→ GIVEN TEXT:

====

Site Reliability Engineer

Snowplow Analytics

Snowplow Analytics

Software Engineering
London, UK · Greater London, UK
Posted 6+ months ago
Site Reliability Engineer
Located in UK / Europe - Remote
#LI-Remote
About Snowplow
Snowplow, the leader in next-generation customer data infrastructure (CDI), empowers data-driven organizations to own and unlock the full potential of their customer behavioral data.
The Snowplow platform fuels AI, advanced analytics, and personalized experiences by enabling companies like Burberry, Strava, and Auto Trader to collect, manage, and operationalize real-time event data from their central data platform of choice. This empowers analytics, data science, product, and marketing teams to gain deeper insights into customer journeys, predict behaviors, deliver unique customer experiences, and detect fraud.
With thousands of companies relying on Snowplow worldwide, we are at the forefront of transforming how data-driven organizations leverage their customer behavioral data.
Following our $40 million Series B funding led by global venture capital firm NEA, known for investments in Databricks, MongoDB, and Elastic, we are seeking creative and innovative individuals to help us shape the future of Snowplow.
The Opportunity
Our Private SaaS offering has grown significantly over the past year and we now orchestrate and monitor Snowplow event pipelines across more than 150 customer-owned AWS & GCP sub-accounts. Each account has its own individualised and optimised stack and all are capable of processing many billions of events per month. We have a new trial experience that helps prospects self-serve a cut down experience of Snowplow, also in their own cloud.
We are looking for another SRE to help us grow to managing 1,000 and then 10,000 AWS, GCP & Azure accounts. You will be pioneering solutions to managing estates of this size through cutting edge monitoring and automation. You’ll work closely with our SRE Lead on all aspects of our proprietary deployment, orchestration and monitoring stacks. Within all of our domains (full service, trial and our own) we are striving to increase service reliability, fulfil customer requests in a timely fashion, and automate recurring tasks. Task automation is essential, given our infrastructure estate scales linearly with our customer numbers, unlike most software businesses.
The challenge of automating the maintenance and deployment of thousands of individualised stacks is an enormously ambitious undertaking and a hugely exciting infrastructure automation challenge.
What you’ll be doing:
● Maintaining and developing our growing Terraform infrastructure-as-code stacks which we use to deploy infrastructure for all internal and client use cases
● Maintaining our internal infrastructure stacks which include the HashiCorp suite as well as our Snowplow BDP and VPNs
● Participating in our on-call rotation to help us serve our client base 24/7
● Taking rotations of L3 Technical Support where you will be responsible for triaging and dealing with infrastructure issues
● Handling high-severity internal or customer incidents, ensuring we meet all SLAs
We’d love to hear from you if:
● Has worked with AWS and/or GCP in a production capacity (Azure is a bonus)
● Has worked with Terraform, CloudFormation or some form of infrastructure-as-code tooling
● Any experience with the HashiCorp stack (Vault, Consul, Nomad) and understanding their role in infrastructure automation is a bonus
● Has worked with Docker and is familiar with container-based architectures (Kubernetes is a bonus)
● Knowledgeable about the Linux operating system and how to manage servers in a production capacity
● Knowledgeable about Cloud networking principles and how to troubleshoot issues in this space
● Comfortable scripting in one or more of: Bash, Python, Ruby or Perl
● Comfortable programming in one or more of: Java, Scala, Golang or Python
● Experience working with online marketplaces would be a bonus
What you get in return for being awesome:
💰 A competitive package, including share options
🧘 Flexible working
🏖️ A generous holiday allowance no matter where you are in the world
🫂 Mental health support including therapy sessions
💻 MacBook and home office equipment allowance
🫶 1 week of volunteering a year for a cause you feel passionate about
👪 Enhanced maternity, paternity, shared parental and adoption leave
Snowplow is dedicated to building and supporting a brilliant, diverse and hugely inclusive team. We don't discriminate against gender, race, religion or belief, disability, age, marital status or sexual orientation. Whatever your background may be, we welcome anyone with talent, drive and emotional intelligence.

====

→ YOUR OBJECTIVE: Rewrite the job posting from "Following our $40" through "future of Snowplow.", changing "creative" to "curious".

====

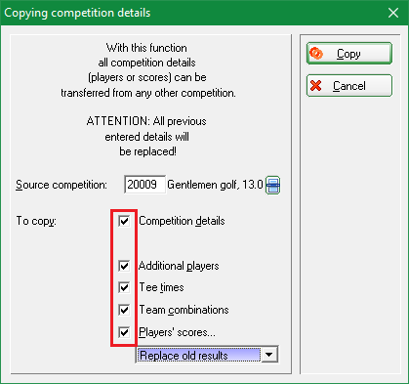The width and height of the screenshot is (409, 384).
Task: Click the To copy label
Action: (36, 221)
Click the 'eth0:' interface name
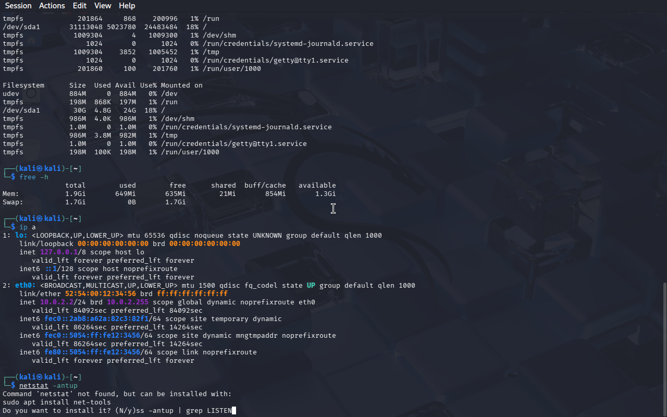Image resolution: width=667 pixels, height=417 pixels. click(26, 286)
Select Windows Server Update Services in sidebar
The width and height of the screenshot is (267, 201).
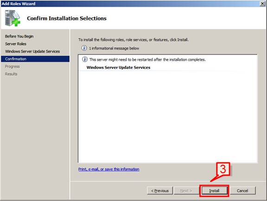(32, 52)
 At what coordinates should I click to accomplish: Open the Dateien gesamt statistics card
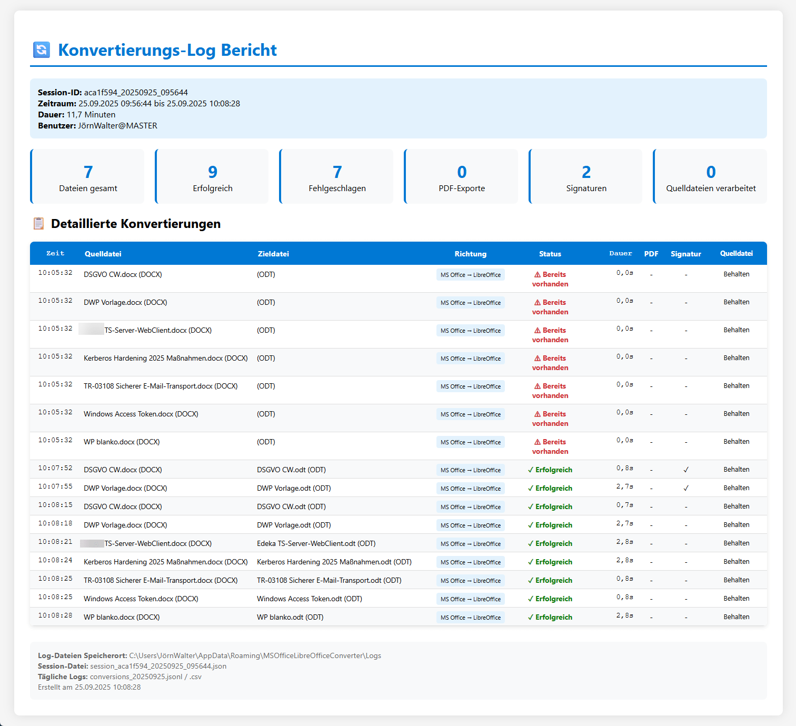click(88, 176)
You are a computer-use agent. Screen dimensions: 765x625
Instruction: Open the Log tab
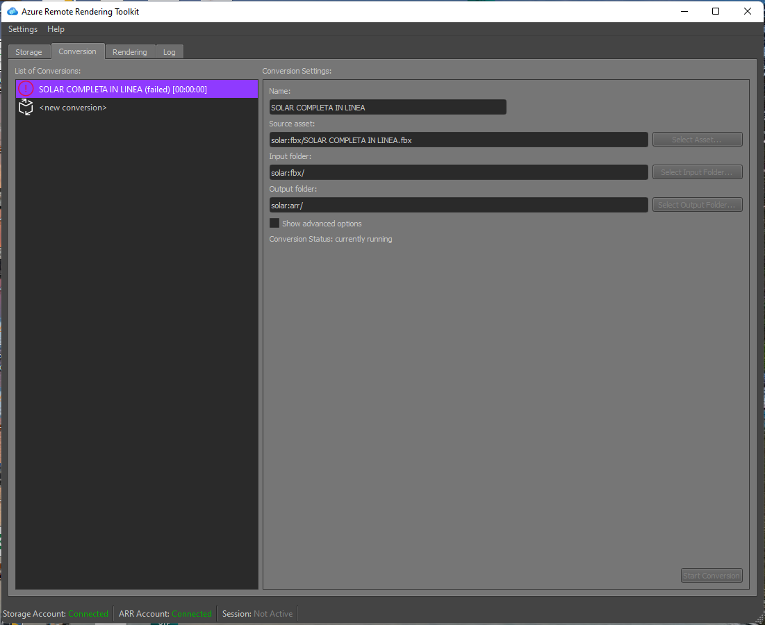(169, 51)
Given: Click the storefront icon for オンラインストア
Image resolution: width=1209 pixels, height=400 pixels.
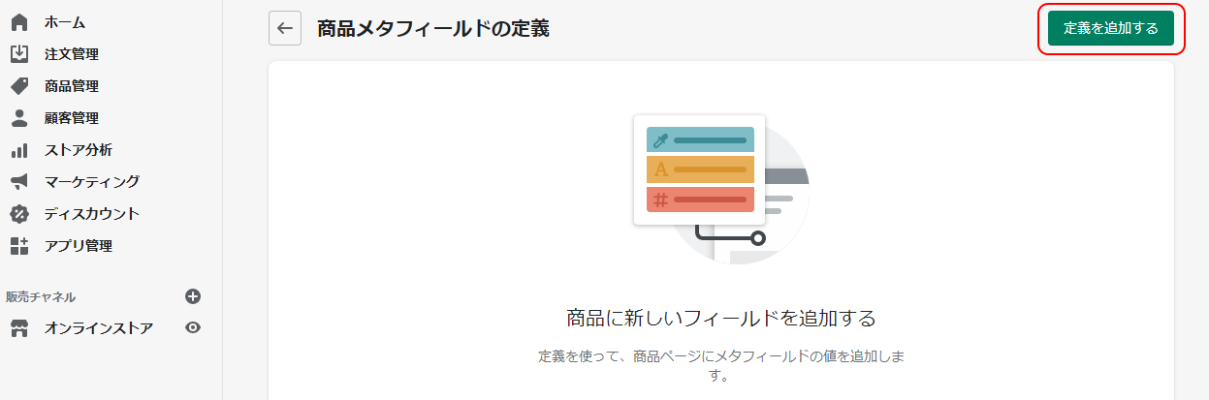Looking at the screenshot, I should 19,328.
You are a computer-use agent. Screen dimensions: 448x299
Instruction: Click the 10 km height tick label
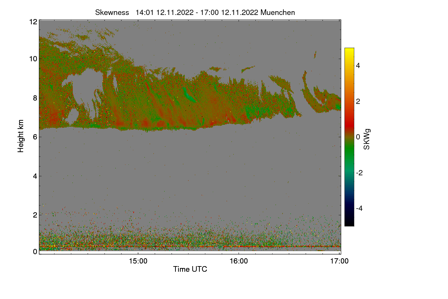[x=32, y=59]
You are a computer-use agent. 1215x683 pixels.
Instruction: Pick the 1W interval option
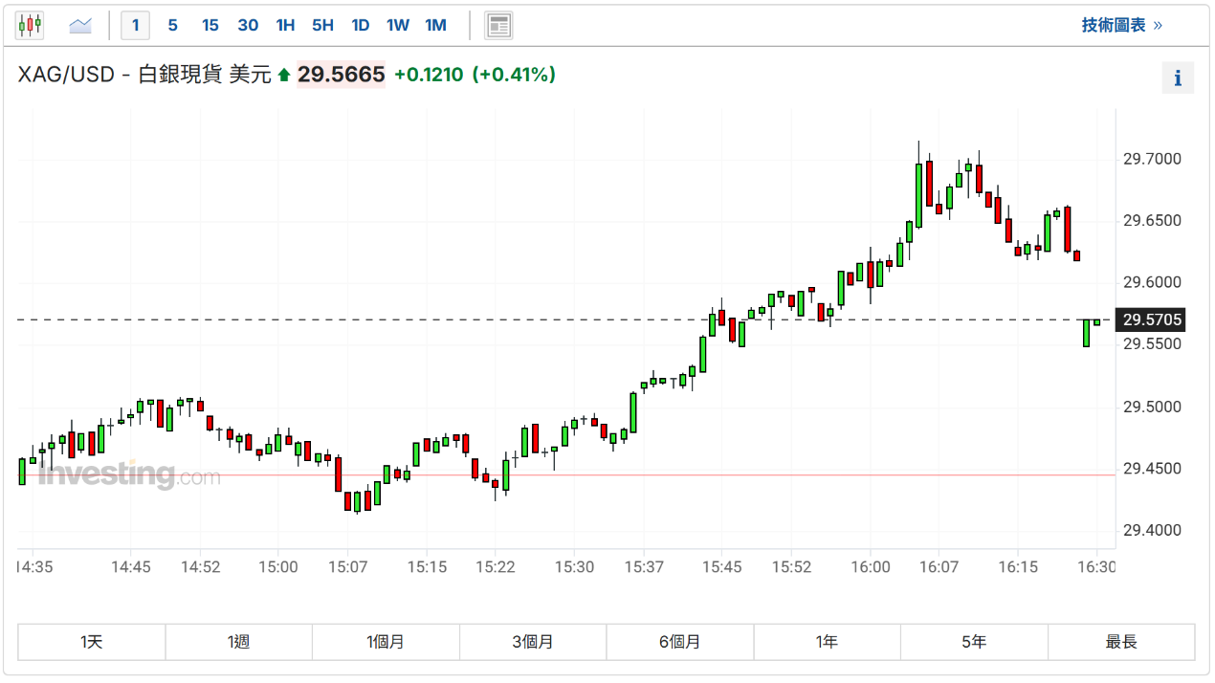398,25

====

→ ANSWER TO THE PROBLEM:
Following our $40 million Series B funding led by global venture capital firm NEA, known for investments in Databricks, MongoDB, and Elastic, we are seeking curious and innovative individuals to help us shape the future of Snowplow.